Collected data
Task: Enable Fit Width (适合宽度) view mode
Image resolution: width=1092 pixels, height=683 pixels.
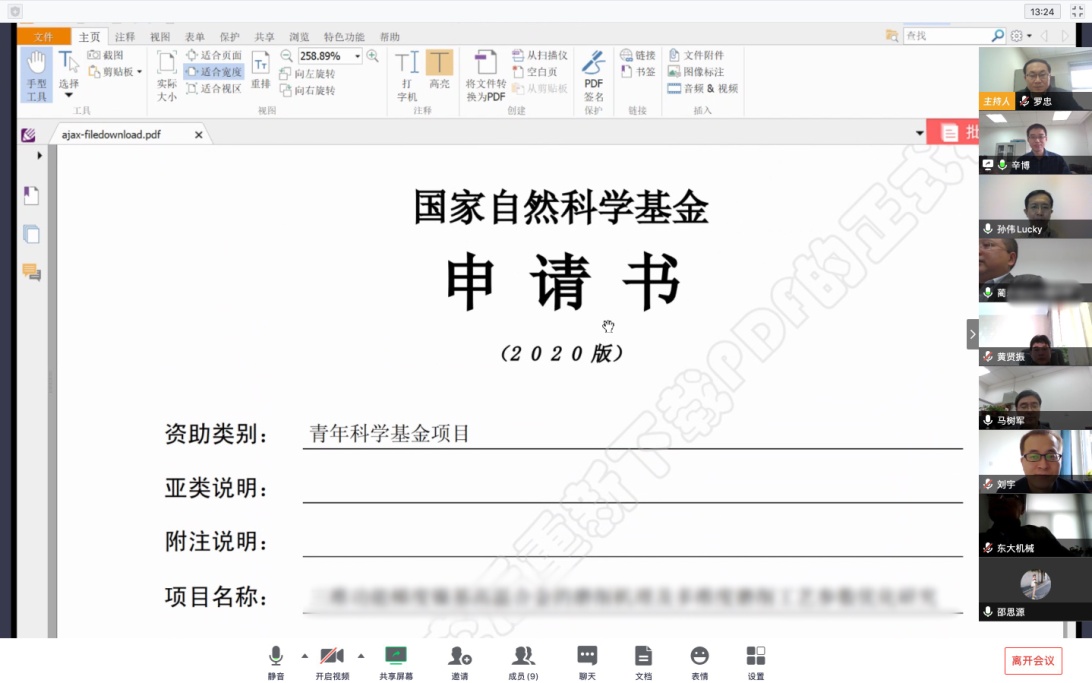Action: click(214, 72)
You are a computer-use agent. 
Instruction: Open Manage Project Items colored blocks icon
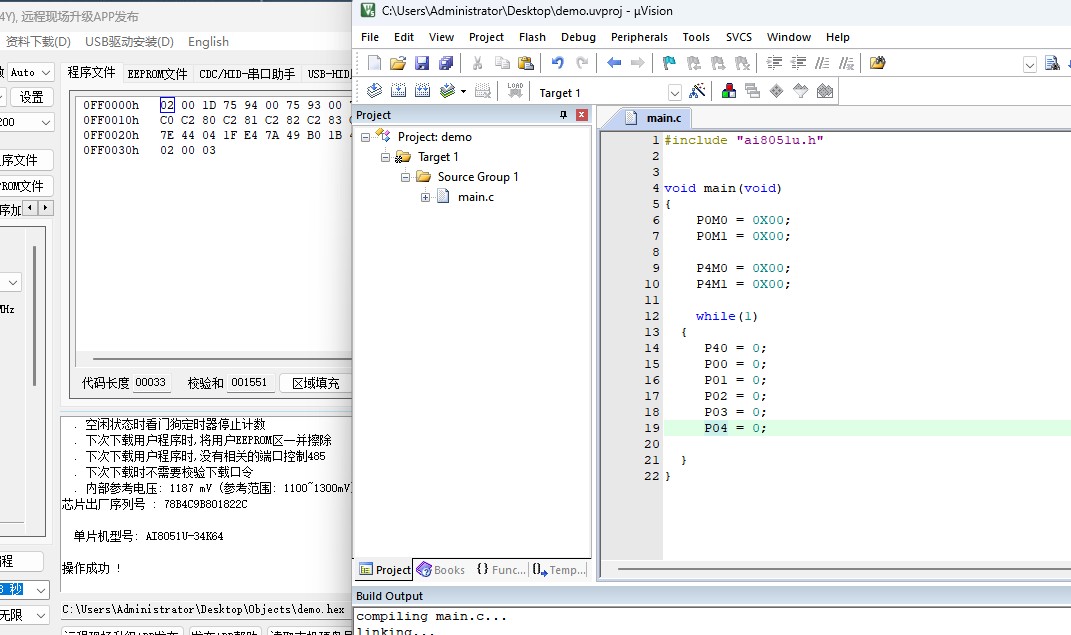coord(729,91)

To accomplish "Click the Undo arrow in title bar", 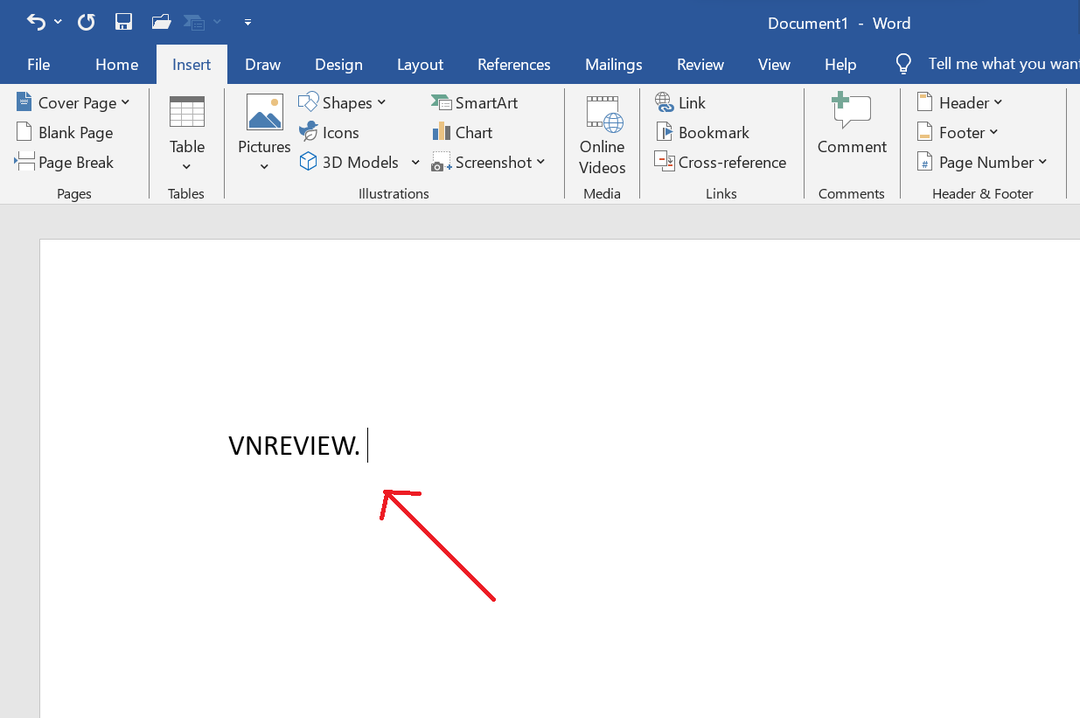I will [36, 22].
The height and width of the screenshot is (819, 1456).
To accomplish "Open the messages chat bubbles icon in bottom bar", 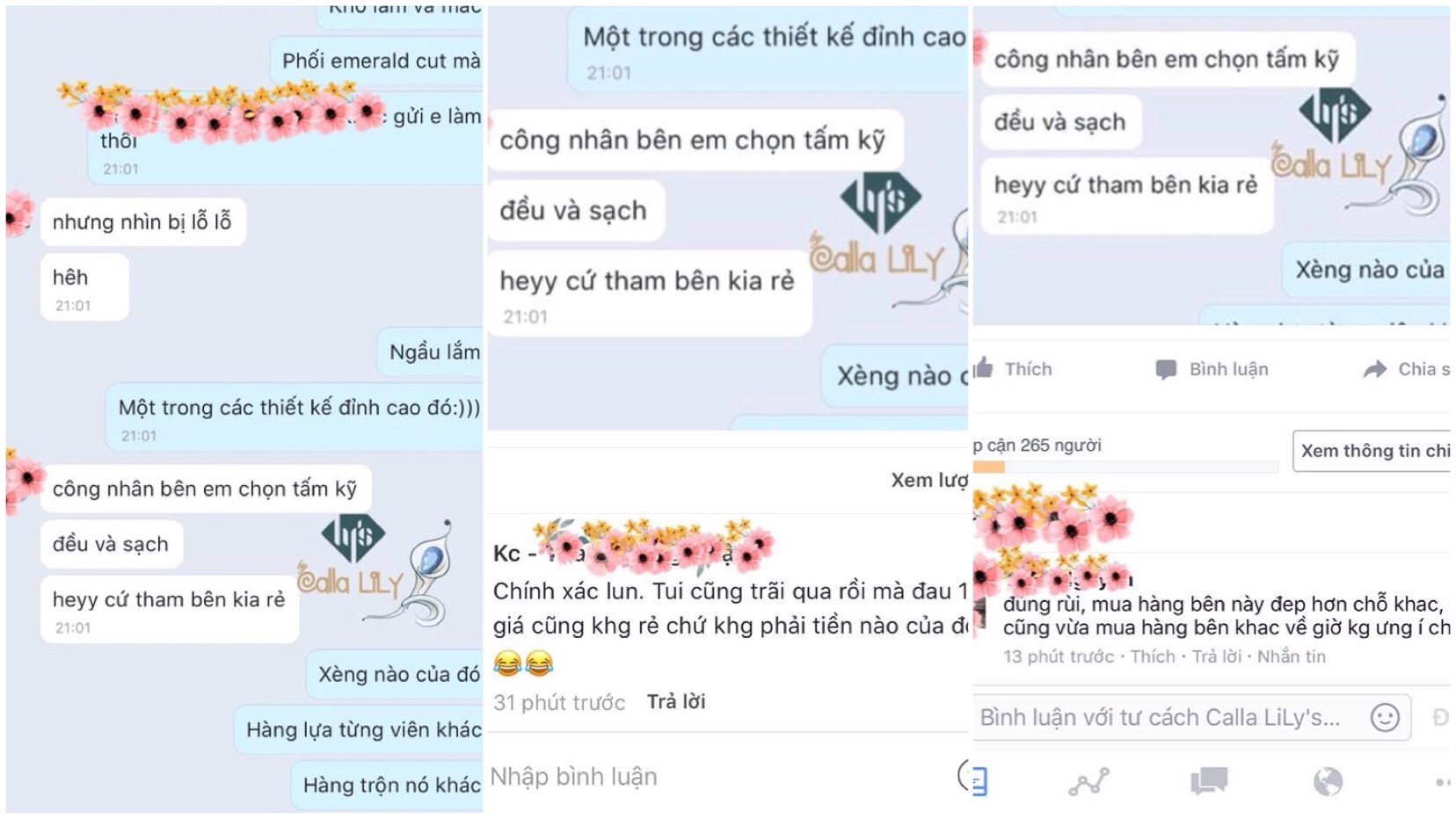I will coord(1209,780).
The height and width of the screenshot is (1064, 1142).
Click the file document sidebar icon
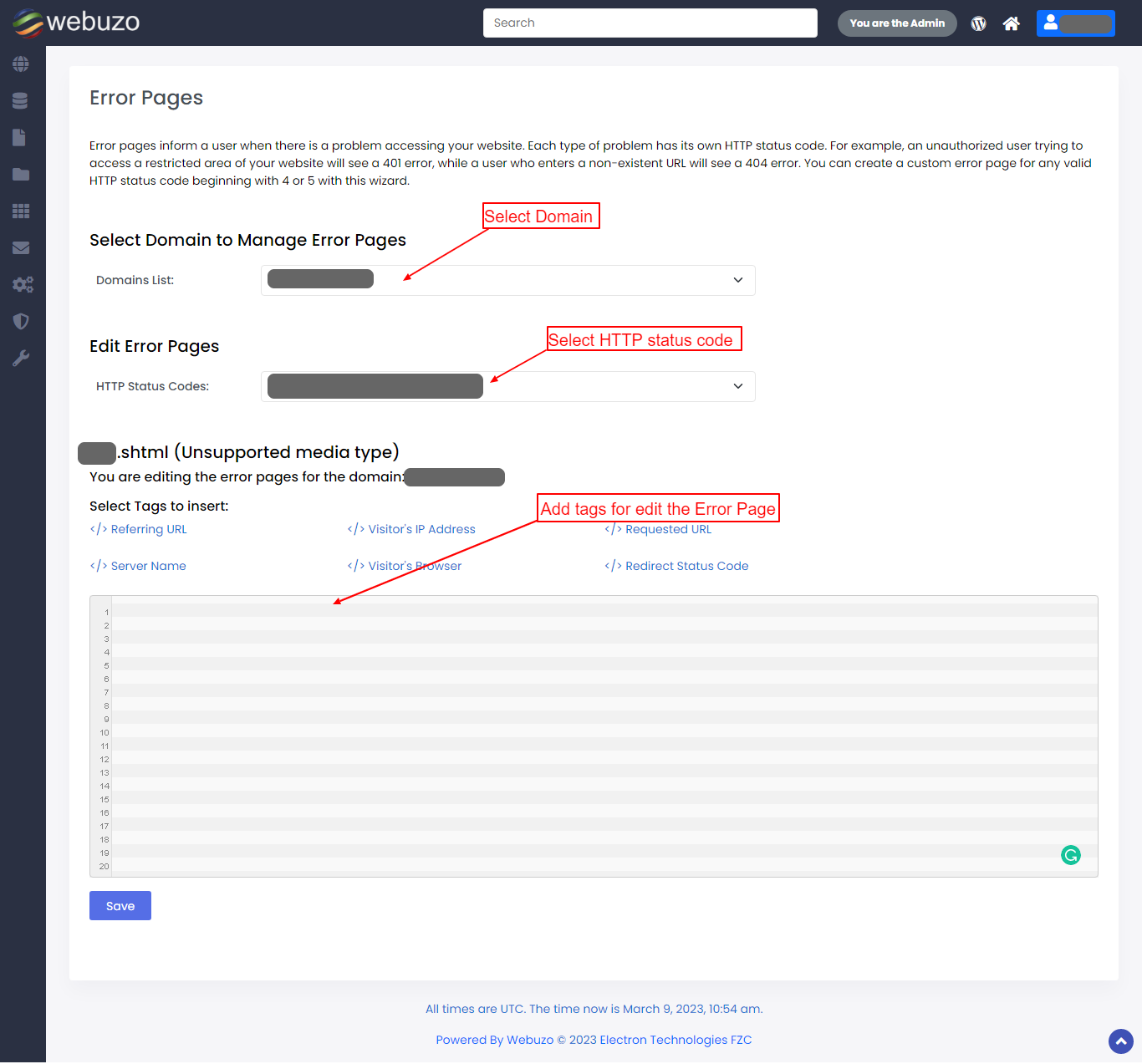[x=21, y=138]
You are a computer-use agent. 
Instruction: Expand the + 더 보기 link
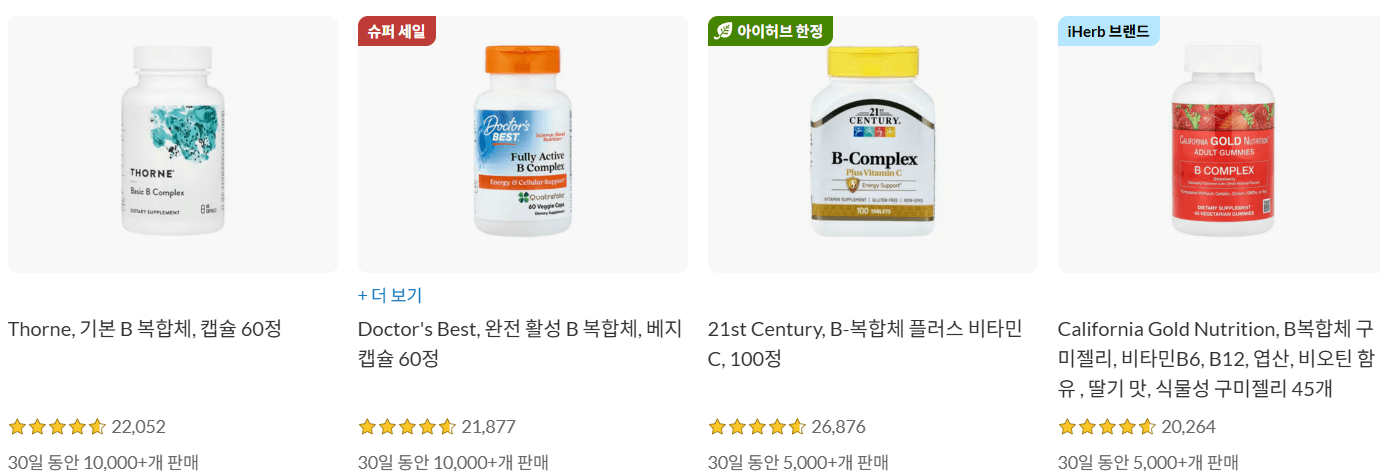pyautogui.click(x=390, y=295)
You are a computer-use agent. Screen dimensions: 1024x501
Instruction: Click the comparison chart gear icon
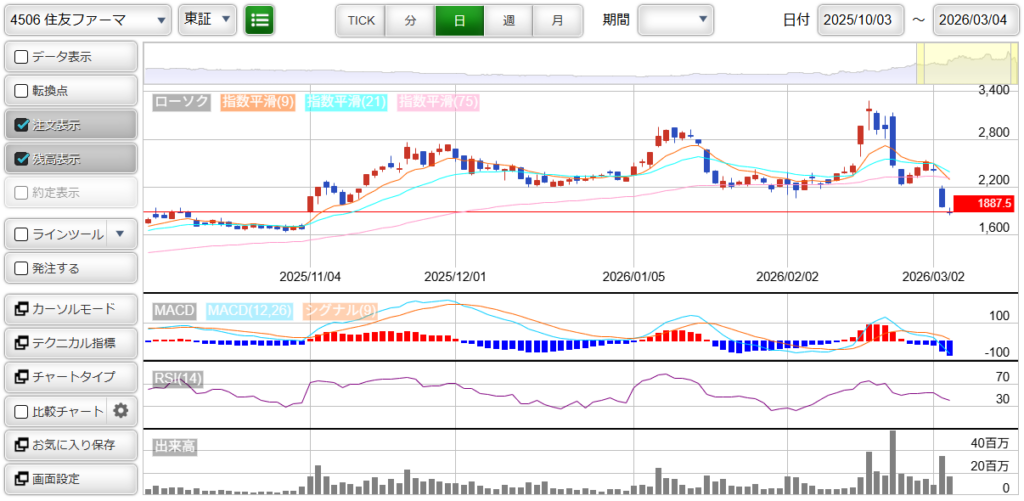pos(121,410)
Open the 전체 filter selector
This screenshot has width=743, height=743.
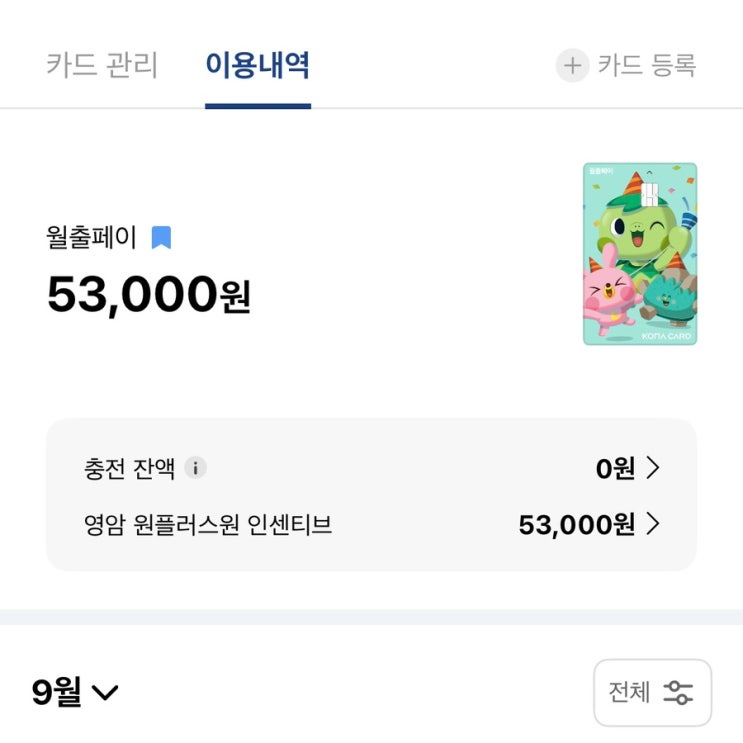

What to work on: Only the lines from the one containing "Click the file document sidebar icon" through the last line of the entries, both included, should be repeated exactly, and the pictures should be left out.

Expected answer:
Click the file document sidebar icon
[x=21, y=138]
You are a computer-use agent. 
Instruction: Expand the + 더 보기 link
pyautogui.click(x=390, y=295)
You are a computer-use agent. Screen dimensions: 1024x501
Instruction: Click the comparison chart gear icon
pos(121,410)
Open the 전체 filter selector
This screenshot has width=743, height=743.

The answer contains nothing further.